The outcome of calling this method is a measure group that is partitioned by the members present in the designated set. In the following example the measure group Internet Sales is going to be partitioned by Year.

Code Example

call ASSP.CreatePartitions("Adventure Works", "Internet Sales", "[Date].[Calendar Year].[Calendar Year].Members")

It’s important to keep some of the obvious draw backs of this approach in mind.
First of all, you need to have a fully processed cube, in order to execute the method. Having only the measure group and the dimension in question processed is not enough. This means, that if the cube is considerable in size, the pain of processing will be double during the creation of the partitions. Initially process in order to create the partitions, then process the partitions – you can elect to process the cube the second time by Default rather than Full, which will detect changes in the Measure Groups in question and only process those.

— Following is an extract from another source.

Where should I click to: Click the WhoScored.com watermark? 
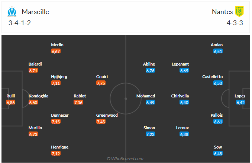(125, 159)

Second, if data during a future process, exceeds the given boundaries of the partitions (specified in the slice attribute – which the AS Stored Procedure will set at the time of creation) processing will break. One example could be that the underlying data source provides a rolling window, and if a specified partition has no data, processing will break. This behavior was a bit surprising to me. So you need to re-create partitions on a regular basis. As often as your “grain” on the partitions allow for spill. This is particularly hurtful when/if the whole cube needs re-processing each and every time data is updated.

Semi-Automation

Obviously everyone can execute MDX of the back in SSMS. But the trick is to use PowerShell to do the hard work for you. With a few lines of code, we can easily set up the whole test – you would want to test all your theses.

First we create two helper functions, to assist with the repetitiveness.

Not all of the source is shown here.